__WORK REQUIRED__: Lines in the entries below where the word "left" shows up should each be copied.

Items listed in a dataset
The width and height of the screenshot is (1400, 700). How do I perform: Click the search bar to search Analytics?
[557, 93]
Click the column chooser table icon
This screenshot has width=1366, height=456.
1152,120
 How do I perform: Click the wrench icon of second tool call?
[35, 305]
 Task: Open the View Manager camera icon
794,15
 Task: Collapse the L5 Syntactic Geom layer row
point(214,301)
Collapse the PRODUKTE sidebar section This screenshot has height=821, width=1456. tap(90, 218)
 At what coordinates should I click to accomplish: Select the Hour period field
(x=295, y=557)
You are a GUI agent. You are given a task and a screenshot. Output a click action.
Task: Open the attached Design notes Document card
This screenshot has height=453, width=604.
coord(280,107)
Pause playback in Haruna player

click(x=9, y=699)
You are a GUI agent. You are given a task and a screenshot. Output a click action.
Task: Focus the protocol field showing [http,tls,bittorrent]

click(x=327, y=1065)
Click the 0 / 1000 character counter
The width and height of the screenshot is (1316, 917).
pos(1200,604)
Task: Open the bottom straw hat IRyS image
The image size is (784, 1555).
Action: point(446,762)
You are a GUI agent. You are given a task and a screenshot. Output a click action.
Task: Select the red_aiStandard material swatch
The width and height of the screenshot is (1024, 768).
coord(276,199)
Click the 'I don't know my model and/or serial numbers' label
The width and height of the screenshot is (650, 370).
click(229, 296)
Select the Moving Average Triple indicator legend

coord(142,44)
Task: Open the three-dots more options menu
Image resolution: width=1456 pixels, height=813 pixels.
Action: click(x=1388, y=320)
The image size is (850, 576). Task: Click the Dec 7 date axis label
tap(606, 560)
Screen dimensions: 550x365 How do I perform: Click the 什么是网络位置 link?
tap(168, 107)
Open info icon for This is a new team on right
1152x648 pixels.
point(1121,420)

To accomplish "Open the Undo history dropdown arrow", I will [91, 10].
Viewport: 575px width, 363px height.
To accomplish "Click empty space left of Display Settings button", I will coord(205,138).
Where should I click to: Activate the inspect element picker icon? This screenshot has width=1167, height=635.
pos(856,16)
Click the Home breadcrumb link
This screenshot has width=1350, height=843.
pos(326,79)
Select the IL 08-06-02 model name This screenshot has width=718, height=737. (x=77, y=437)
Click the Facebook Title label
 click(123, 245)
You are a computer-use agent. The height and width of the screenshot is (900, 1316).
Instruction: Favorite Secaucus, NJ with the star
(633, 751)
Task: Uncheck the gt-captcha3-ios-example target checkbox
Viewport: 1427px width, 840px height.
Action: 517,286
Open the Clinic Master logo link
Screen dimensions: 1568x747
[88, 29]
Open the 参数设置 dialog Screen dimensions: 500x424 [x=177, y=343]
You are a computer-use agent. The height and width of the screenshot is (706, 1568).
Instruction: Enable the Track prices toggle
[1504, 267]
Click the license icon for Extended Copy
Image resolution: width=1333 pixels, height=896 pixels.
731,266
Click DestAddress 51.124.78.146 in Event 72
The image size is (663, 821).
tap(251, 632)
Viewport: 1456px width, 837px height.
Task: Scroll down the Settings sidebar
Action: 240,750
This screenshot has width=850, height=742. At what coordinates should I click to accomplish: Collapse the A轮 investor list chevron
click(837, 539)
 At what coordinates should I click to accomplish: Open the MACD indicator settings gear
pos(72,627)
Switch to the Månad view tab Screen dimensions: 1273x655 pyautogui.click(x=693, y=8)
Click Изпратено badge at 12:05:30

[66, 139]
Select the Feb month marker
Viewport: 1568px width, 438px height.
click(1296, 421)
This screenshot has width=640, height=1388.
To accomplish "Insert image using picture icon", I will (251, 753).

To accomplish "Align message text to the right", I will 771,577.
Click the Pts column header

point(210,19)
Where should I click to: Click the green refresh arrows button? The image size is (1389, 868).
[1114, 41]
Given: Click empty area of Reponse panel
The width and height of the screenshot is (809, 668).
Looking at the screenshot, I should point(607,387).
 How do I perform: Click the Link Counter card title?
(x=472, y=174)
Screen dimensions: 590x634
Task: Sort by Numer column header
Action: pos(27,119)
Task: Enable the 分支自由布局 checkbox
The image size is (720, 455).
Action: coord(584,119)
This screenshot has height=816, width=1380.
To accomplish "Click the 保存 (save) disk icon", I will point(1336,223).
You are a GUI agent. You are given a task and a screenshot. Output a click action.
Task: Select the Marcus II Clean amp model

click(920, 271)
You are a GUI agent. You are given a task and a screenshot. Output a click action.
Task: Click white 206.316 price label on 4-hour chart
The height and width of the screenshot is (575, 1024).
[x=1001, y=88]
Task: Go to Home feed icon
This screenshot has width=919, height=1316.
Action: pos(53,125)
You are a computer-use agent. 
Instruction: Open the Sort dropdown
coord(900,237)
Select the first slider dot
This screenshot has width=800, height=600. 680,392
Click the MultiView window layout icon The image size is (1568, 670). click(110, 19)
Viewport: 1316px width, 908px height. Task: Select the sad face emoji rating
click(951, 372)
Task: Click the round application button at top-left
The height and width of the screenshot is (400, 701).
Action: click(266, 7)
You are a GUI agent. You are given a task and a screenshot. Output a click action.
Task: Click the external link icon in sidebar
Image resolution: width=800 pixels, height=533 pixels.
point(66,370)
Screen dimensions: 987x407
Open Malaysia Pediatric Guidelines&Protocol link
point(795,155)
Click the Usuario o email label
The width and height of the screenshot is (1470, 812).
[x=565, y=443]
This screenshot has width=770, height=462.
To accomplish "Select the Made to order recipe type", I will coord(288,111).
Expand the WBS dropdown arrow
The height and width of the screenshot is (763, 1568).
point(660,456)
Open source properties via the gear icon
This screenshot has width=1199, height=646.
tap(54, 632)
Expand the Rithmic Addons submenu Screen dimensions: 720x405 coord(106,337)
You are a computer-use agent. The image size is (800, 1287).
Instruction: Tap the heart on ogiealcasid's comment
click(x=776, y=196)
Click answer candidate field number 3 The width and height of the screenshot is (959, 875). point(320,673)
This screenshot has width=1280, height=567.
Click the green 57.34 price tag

__PROBLEM SOLUTION__:
To accomplish "Click empty space left of Display Settings button", I will coord(205,138).
Task: Click the round application button at top-left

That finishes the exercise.